NGFA signs cooperative alliance with OSHA
Alliance will provide information, guidance and access to resources that help to protect the safety of workers
The U.S. Department of Labor’s Occupational Safety and Health Administration (OSHA) and the National Grain and Feed Association (NGFA) have formed an alliance that will allow the grain, feed and processing industry to work more closely and collaboratively with the regulatory agency.
The alliance, signed by Deputy Assistant Secretary and Acting Assistant Secretary of OSHA Loren Sweatt and NGFA President Randy Gordon, during NGFA’s board of directors meeting in Washington, D.C., on September 13, provides NGFA members and others with information, guidance and access to resources that help to protect the safety of workers.
“I know you all are committed to safety and health,” Sweatt said before the NGFA board of directors at the signing. “And I know that this is a message you are committed to and will carry back home.”
This collaboration – which lasts for two years – is designed to help NGFA build trusting, cooperative relationships with the agency; network with OSHA staff to increase lines of communication within the agency; leverage resources to maximize worker safety and health protection; and gain recognition as a proactive leader in safety and health.
There are few formal program requirements for alliances, and the agreements do not include a standards or enforcement component. However, OSHA and the participating organizations must define, implement and meet a set of short and long-term goals that fall into two categories: 1) raising awareness of OSHA’s rulemaking and enforcement initiatives and 2) outreach and communication.
Acting Deputy Assistant Secretary Tom Galassi has described alliance between the NGFA and OSHA as “the first step in a process where we work together to allow you to understand OSHA and us you.”
Through the alliance, the NGFA and OSHA will focus on providing NGFA members and OSHA staff with information guidance and access to resources regarding the safety and health hazards associated with grain bin entry, machine guarding, respiratory protection, falls, heat, combustible dust, struck-by and lockout/tagout. The sharing of information can be done through promoting participation in OSHA’s cooperative programs; and speaking or exhibiting at conferences and meetings.

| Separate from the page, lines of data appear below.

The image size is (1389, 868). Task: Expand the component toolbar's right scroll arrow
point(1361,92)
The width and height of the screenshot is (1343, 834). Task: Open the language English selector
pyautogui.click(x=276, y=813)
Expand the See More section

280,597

Greg Rowe, vice president of grain and processing operations at Perdue Agribusiness, Salisbury, Maryland, and chair of NGFA’s Safety, Health and Environmental Quality Committee, said the alliance will provide more a proactive and structured process with the agency and will allow NGFA members to more frequently meet “face to face with OSHA on a more regular basis.”
An implementation team consisting of representatives from each organization will meet to develop a work plan, determine working procedures, and identify the roles and responsibilities of the participants. NGFA’s team will include staff and members of the Safety, Health and Environmental Quality committee. OSHA’s team will consist of staff from the Directorate of Cooperative and State Programs, Directorate of Enforcement Programs, Directorate of Standards and Guidance and selected regions, including 5, 6, 7, 8 and 10. The American Feed Industry Association and the Grain Elevator Processing Society also will be invited to participate on the implementation team as guests.
Kim Stille, the OSHA Region VII administrator, said the alliance provides an opportunity for the agency and the industry to learn from each other. By focusing on significant hazards faced in five OSHA regions, Stille said the alliance will help OSHA “work in a collaborative fashion … with the industry to identify the hazards and communicate them to a wider audience” than we could with inspections.